第四篇：Hard Lockup (Buddy) — CPU 互检与 miss 阈值¶

源码：kernel/watchdog_buddy.c kernel/watchdog.c | 头文件：include/linux/nmi.h

1. Buddy 检测器概述¶

当系统没有可用的硬件 PMU 用于 perf NMI hardlockup 检测时，内核回退到纯软件的 Buddy 检测器。Buddy 的核心思想：

CPU 组成一个环形检测链，每个 CPU 通过 hrtimer 心跳检查下一个 CPU 是否还活着。

检测环 (4 CPU 示例):

  CPU0 ──检查──→ CPU1
   ↑              │
   │              │ 检查
   │              ↓
  CPU3 ←──检查── CPU2

watchdog_buddy.c 仅 103 行——极简设计
无硬件依赖，纯软件实现
miss_thresh = 3（需要连续 3 次 hrtimer 中断 missed 才报 hard lockup）
检测在 watchdog_timer_fn() 的 hrtimer 上下文中完成（非 NMI）
没有 regs 可用——因为不是 NMI 中断

2. 全局状态¶

// [watchdog_buddy.c:9]
static cpumask_t __read_mostly watchdog_cpus;

// [watchdog.c:145-150]
static DEFINE_PER_CPU(atomic_t, hrtimer_interrupts);       // hrtimer 心跳计数
static DEFINE_PER_CPU(int, hrtimer_interrupts_saved);      // 上次快照
static DEFINE_PER_CPU(int, hrtimer_interrupts_missed);     // 连续 missed
static DEFINE_PER_CPU(bool, watchdog_hardlockup_warned);   // 去重标志
static DEFINE_PER_CPU(bool, watchdog_hardlockup_touched);  // touch 标志
static unsigned long hard_lockup_nmi_warn;                 // 全CPU BT 互斥

watchdog_cpus 是 buddy 检测器维护的"在线的受监控 CPU 集合"。只有在此集合中的 CPU 才参与互检。这个集合与 watchdog_cpumask 不同——后者是用户配置的期望 CPU，而 watchdog_cpus 是 buddy 运行时维护的实际在线 CPU。

3. 初始化 — probe¶

// [watchdog_buddy.c:22-26]
int __init watchdog_hardlockup_probe(void)
{
    watchdog_hardlockup_miss_thresh = 3;
    return 0;
}

与 perf 探测不同，buddy 的 probe 永远成功。它做的唯一事情是将 watchdog_hardlockup_miss_thresh 设为 3——表示需要连续 missed 3 次 hrtimer_interrupts 递增才算 hard lockup。

比例关系：

hrtimer 每 4s 触发一次
miss_thresh = 3 → 3 × 4s = 12s 后才判定 hard lockup

对比 perf: miss_thresh = 1，但 NMI 周期 ≈ 10s
总体检测延迟相近 (~10-12s)

4. CPU 环形索引¶

// [watchdog_buddy.c:11-20]
static unsigned int watchdog_next_cpu(unsigned int cpu)
{
    unsigned int next_cpu;

    next_cpu = cpumask_next_wrap(cpu, &watchdog_cpus);
    if (next_cpu == cpu)
        return nr_cpu_ids;   // 自己是唯一在线的CPU → 无可检查对象

    return next_cpu;
}

cpumask_next_wrap 从 cpu 开始，在 watchdog_cpus 中找到下一个已设置的位。如果 next_cpu 绕回到 cpu 自身（说明 watchdog_cpus 中只有这个 CPU），返回 nr_cpu_ids。

示例：

watchdog_cpus = {0b1011} = CPU0, CPU1, CPU3 在线

watchdog_next_cpu(CPU0) → CPU1
watchdog_next_cpu(CPU1) → CPU3  (跳过 CPU2)
watchdog_next_cpu(CPU3) → CPU0  (wrap)
watchdog_next_cpu(CPU2) → nr_cpu_ids (CPU2 不在 mask 里)

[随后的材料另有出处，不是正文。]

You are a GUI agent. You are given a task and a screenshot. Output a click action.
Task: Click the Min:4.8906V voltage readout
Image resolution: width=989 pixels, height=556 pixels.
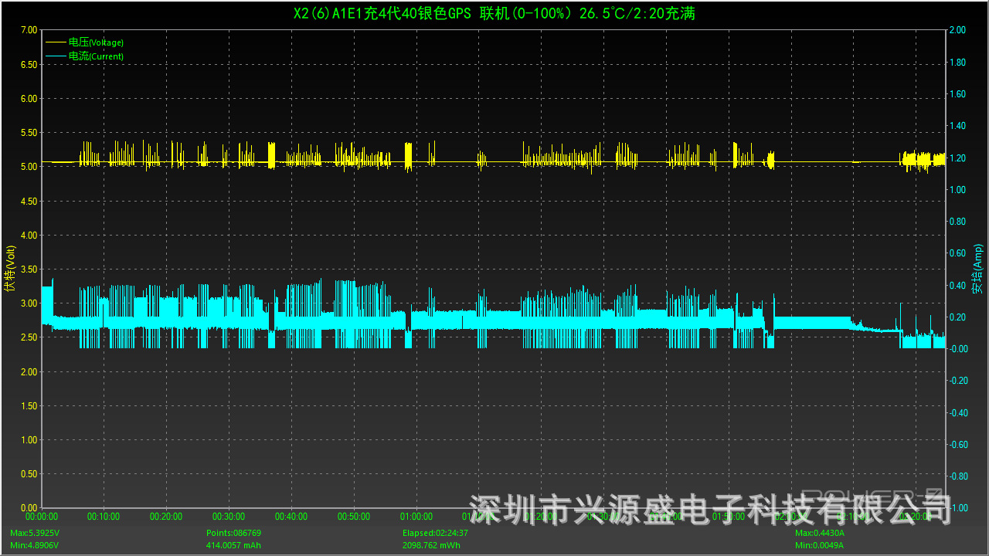pyautogui.click(x=34, y=545)
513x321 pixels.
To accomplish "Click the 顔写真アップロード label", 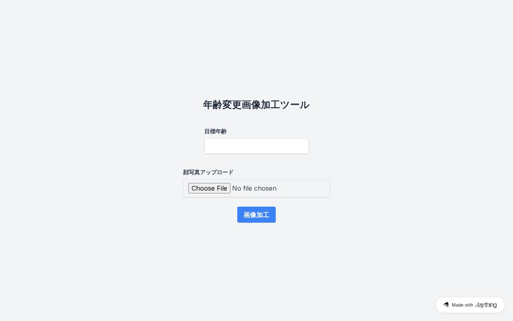I will click(208, 172).
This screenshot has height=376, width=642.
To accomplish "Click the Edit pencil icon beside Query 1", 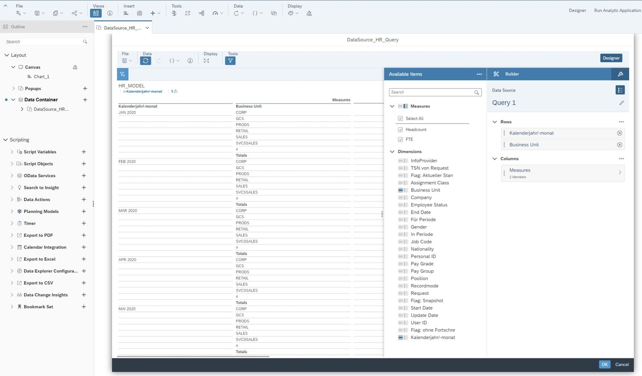I will click(x=622, y=103).
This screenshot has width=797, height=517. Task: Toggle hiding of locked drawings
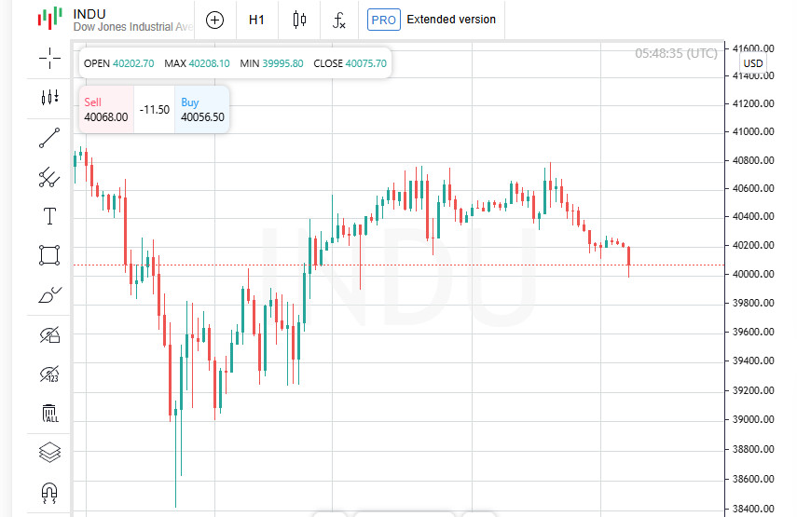tap(49, 334)
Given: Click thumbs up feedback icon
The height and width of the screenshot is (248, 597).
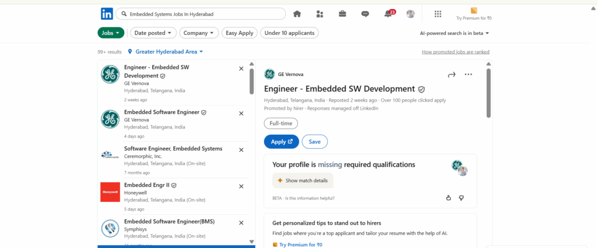Looking at the screenshot, I should point(448,198).
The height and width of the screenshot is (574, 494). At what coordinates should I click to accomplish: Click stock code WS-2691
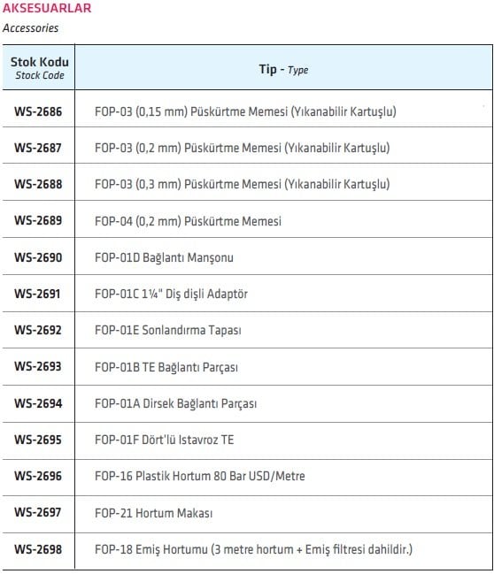[37, 294]
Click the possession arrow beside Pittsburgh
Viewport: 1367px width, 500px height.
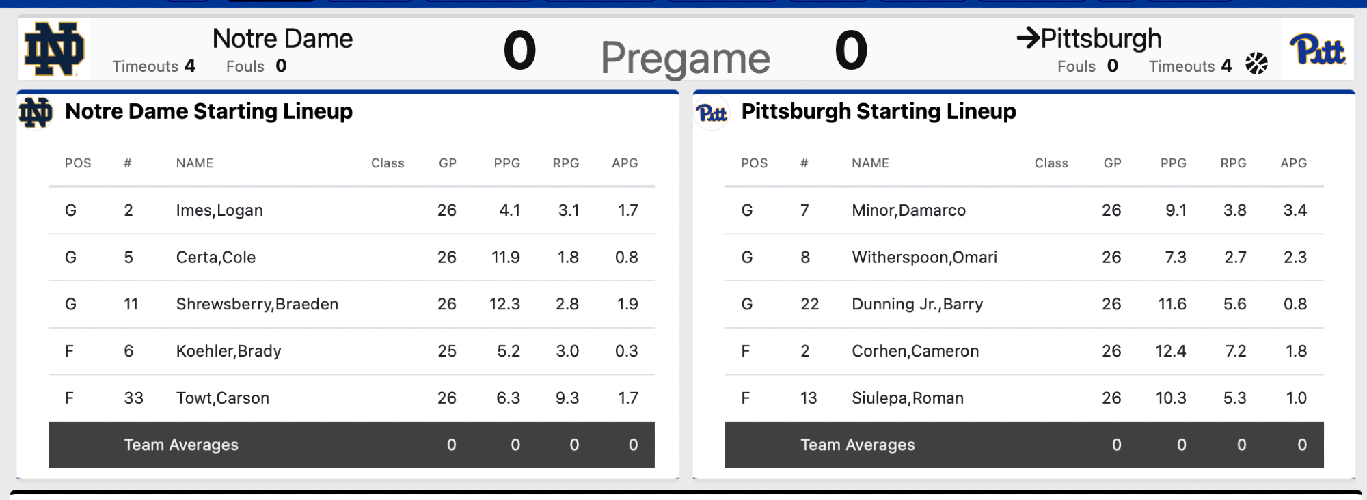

5. 启用 — watchdog_hardlockup_enable()¶

// [watchdog_buddy.c:28-60]
void watchdog_hardlockup_enable(unsigned int cpu)
{
    unsigned int next_cpu;

    /*
     * 新 CPU 在在线之前被标记 online，但在 hrtimer 中断首次
     * 运行之前，其他 CPU 检查它会导致误报。
     * 在新 CPU 上 touch watchdog，延迟检查至少 3 个采样周期。
     */
    watchdog_hardlockup_touch_cpu(cpu);

    /*
     * 我们要检查下一个 CPU。如果该 CPU 之前已经在线过，
     * 它的 hrtimer_interrupts_saved 可能不为 0。
     * 在下一个 CPU 上也 touch，避免误报。
     */
    next_cpu = watchdog_next_cpu(cpu);
    if (next_cpu < nr_cpu_ids)
        watchdog_hardlockup_touch_cpu(next_cpu);

    /*
     * 内存屏障：确保在此 CPU 被标记之前，touch 对其他 CPU 可见。
     * 对应端在 watchdog_buddy_check_hardlockup() 中的 smp_rmb()。
     */
    smp_wmb();

    cpumask_set_cpu(cpu, &watchdog_cpus);
}

为什么要双重 touch？¶

考虑以下场景：

初始状态: watchdog_cpus = {CPU0, CPU1}
检测链: CPU0 → 检查 → CPU1

现在 CPU2 hotplug 上线:

            CPU0                  CPU1                  CPU2
            ====                  ====                  ====
hrtimer:    [kick]                [kick]                [hrtimer 尚未启动]
                                  检查 CPU0             
                                  ↑ 如果此时 CPU2 加入...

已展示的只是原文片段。